US pension funds started looking at Europe partly because they have had their fill of invest- ment in core open-ended funds — vehicles they flocked to in the spirit of de-risking that followed the global financial crisis.

“They now find themselves full up on core, and they recognise the contribution queues going into these funds,” says Jay Morgan, senior consultant and director of research at Courtland Partners in Cleveland, Ohio.

These queues have hit the ability of the funds to put new money to work, which has meant that the pension funds investing in them now are having to wait up to six quarters before they can draw income from the fund. “At the same time, cap rates have compressed again because of all this buying activity, particularly on the core side,” Morgan notes.

“On the one hand this has led US pension funds to reassess their risk appetite and begin to become more comfortable taking risk and adding opportunistic funds, and at the same time they view Europe as emerging from a post-austerity recessionary period and beginning to be a store of value or a place for opportunistic investments.”

Not everyone sees the appeal of the European real estate market as a source of returns for US pension funds.

“I don’t see what Europe has to offer,” says Ted Leary, founder and president of Crosswater Realty Advisors in LA. “It’s a low-growth story with low yields. The non-performing loans side, the debt side, is an opportunity, but that’s not for everybody.”

Besides, Leary points out that the US has such a vast array of institutional investors with different goals and strategies that it is impossible to reach common conclusions about their behaviour. “For every advocate of, say, Europe, there is another that hates it,” he says.

However, there is a general trend apparent among some US pension funds in the way they are investing in real estate, Leary observes. “Most of the major funds are clearly shrinking the number of managers they use. That has two impacts: the big successful managers are getting bigger, and there’s less money to go around particularly for the emerging managers. People are not getting beaten to death on the streets but they’re just going to quietly disappear.”

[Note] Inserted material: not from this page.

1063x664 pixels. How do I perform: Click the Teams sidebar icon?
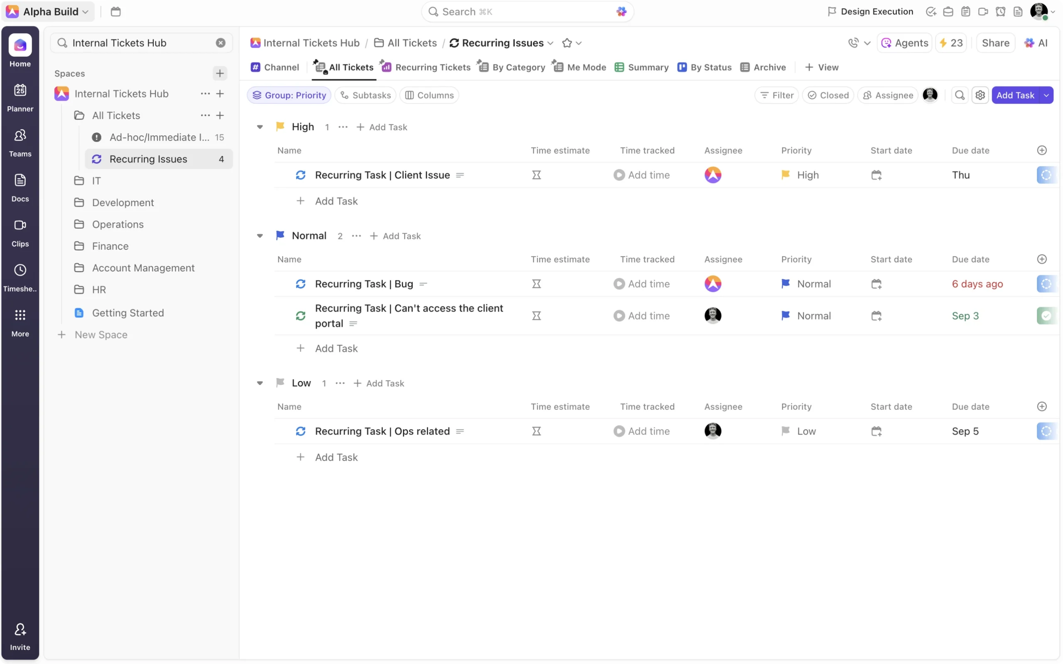click(x=20, y=143)
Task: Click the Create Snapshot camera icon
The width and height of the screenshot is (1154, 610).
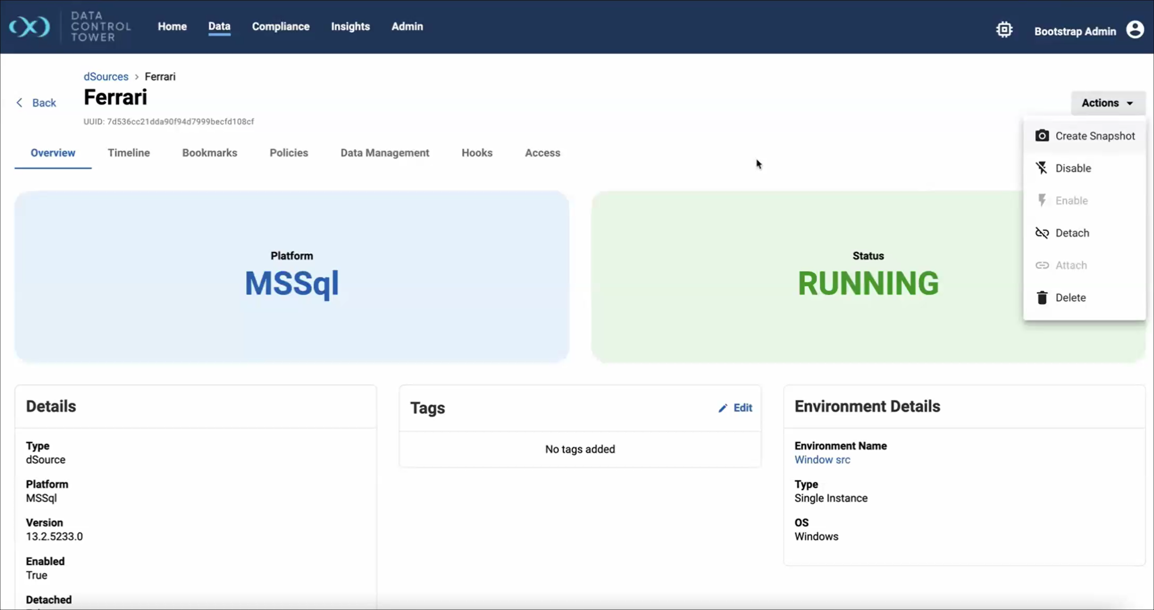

The factors behind this are similar to the factors at play in Europe, but Leary says the big public pension funds in the US are simply being more assertive in their reaction to them than their European counterparts.

Morgan says the preference for larger firms is partly driven by pension funds’ reduced appetite for risk relating to the organisation of the manager. “We’ve seen managers get rejected for back-office due-diligence issues that wouldn’t have been that much of an issue five years ago,” he says, adding that the bigger firms have the skills to provide what is needed.

Pension fund’s now face more scrutiny and, as a result, are less willing to take organisational risk, Morgan says.

“A broad theme happening in the US for the past 18 months has been an increased interest in co-investments,” he says. “These structures are giving the investors more control in how and when their dollars are invested. They’re less interested in exposure to a blind-pool closed-end capital-call fund where they don’t know what will be invested and when.”

Co-investment gives pension funds the chance to approve or reject investments based on their current investments and their view of the market, Morgan says.